» HOW TO COMPLETE THIS TASK: Your answer must be the lines from the one containing "Task: Click the" through the last line of the records below, copied exactly, with the pictures left out.

Stored data entries
━━━━

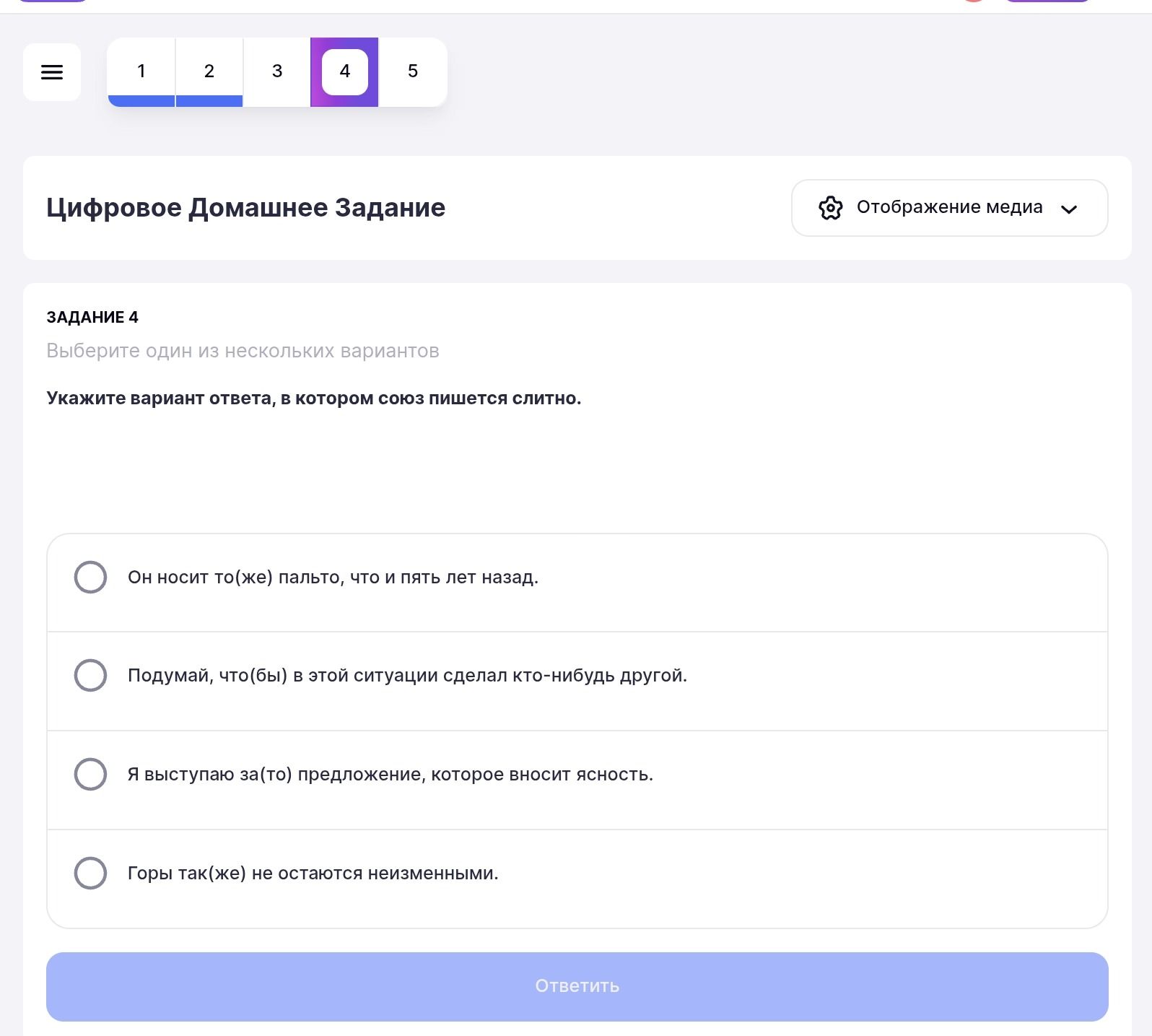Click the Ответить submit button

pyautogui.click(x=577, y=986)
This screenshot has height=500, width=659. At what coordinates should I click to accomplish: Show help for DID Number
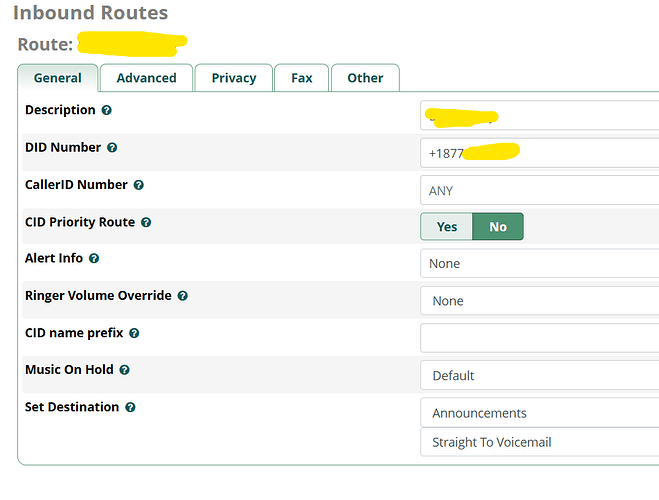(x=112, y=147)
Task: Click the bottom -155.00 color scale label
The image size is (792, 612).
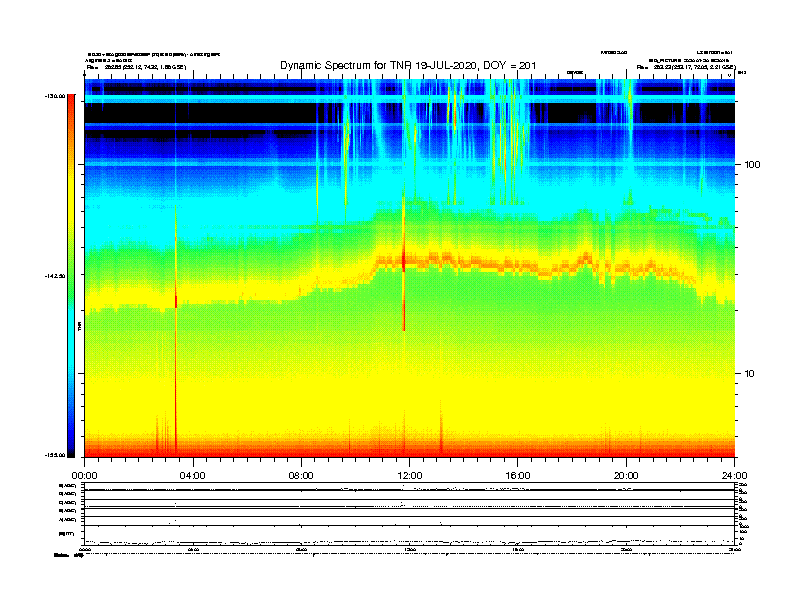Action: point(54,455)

━━━━

» ANSWER BELOW:
Task: Click the bottom -155.00 color scale label
The image size is (792, 612).
Action: point(54,455)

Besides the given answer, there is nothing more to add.